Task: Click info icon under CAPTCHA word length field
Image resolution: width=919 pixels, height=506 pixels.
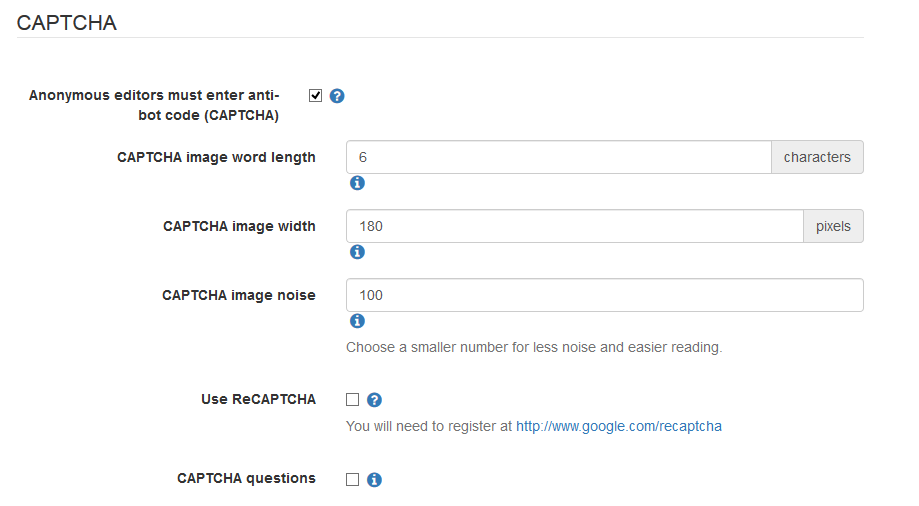Action: pos(357,183)
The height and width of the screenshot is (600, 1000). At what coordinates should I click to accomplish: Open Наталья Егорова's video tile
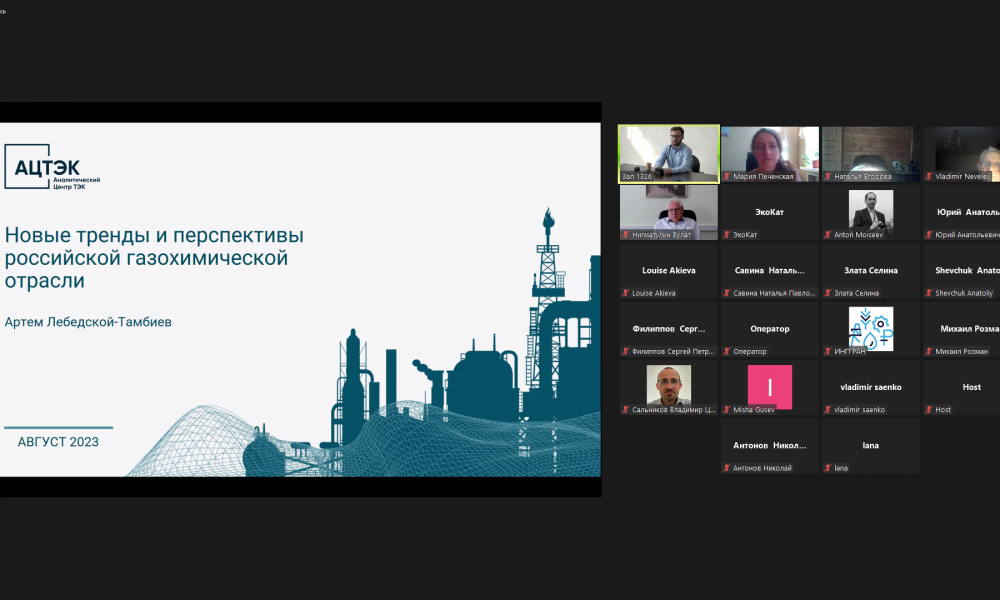pyautogui.click(x=870, y=150)
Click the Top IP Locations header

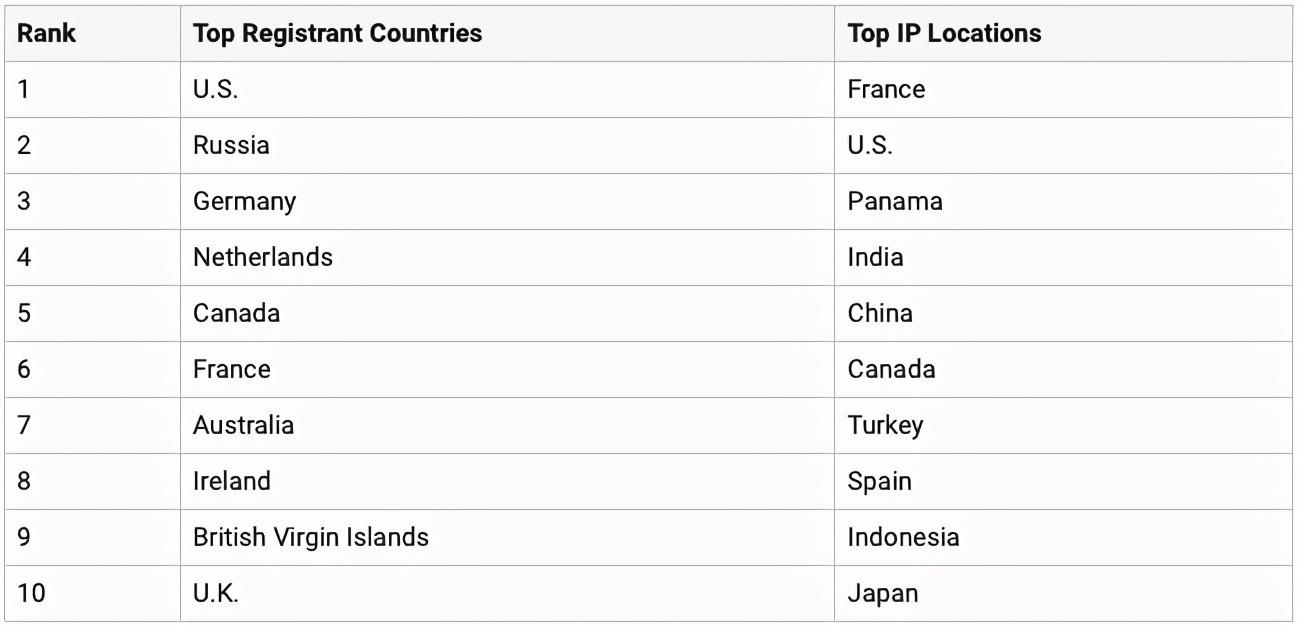click(944, 33)
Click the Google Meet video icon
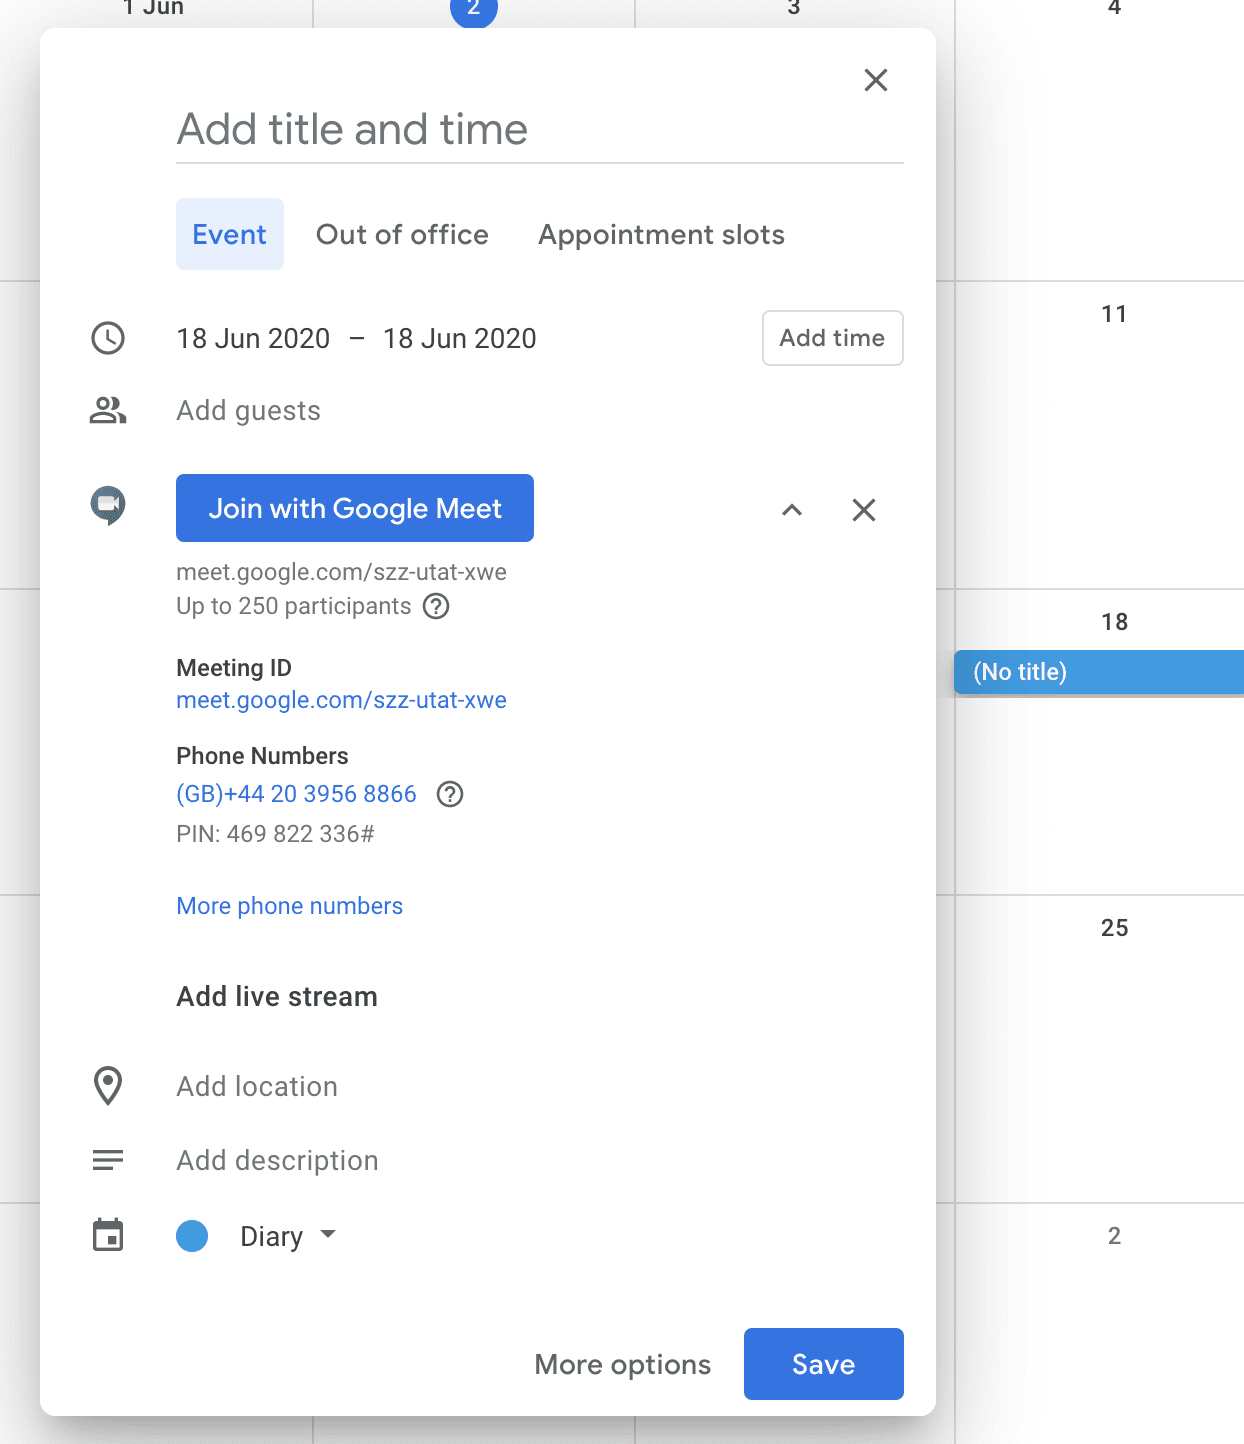This screenshot has width=1244, height=1444. [108, 505]
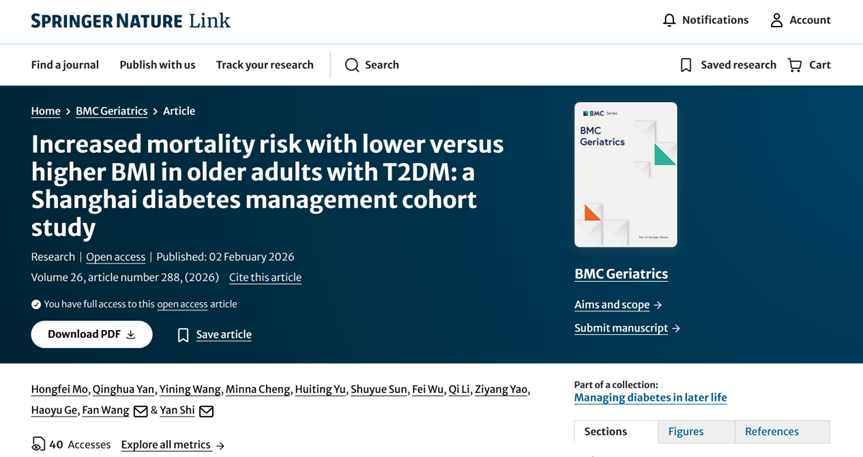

◆ **What the task asks**
Count the lines in the listing above that contain the string "icon", matching case exactly, and reply with only that number.

◆ **Full output**
2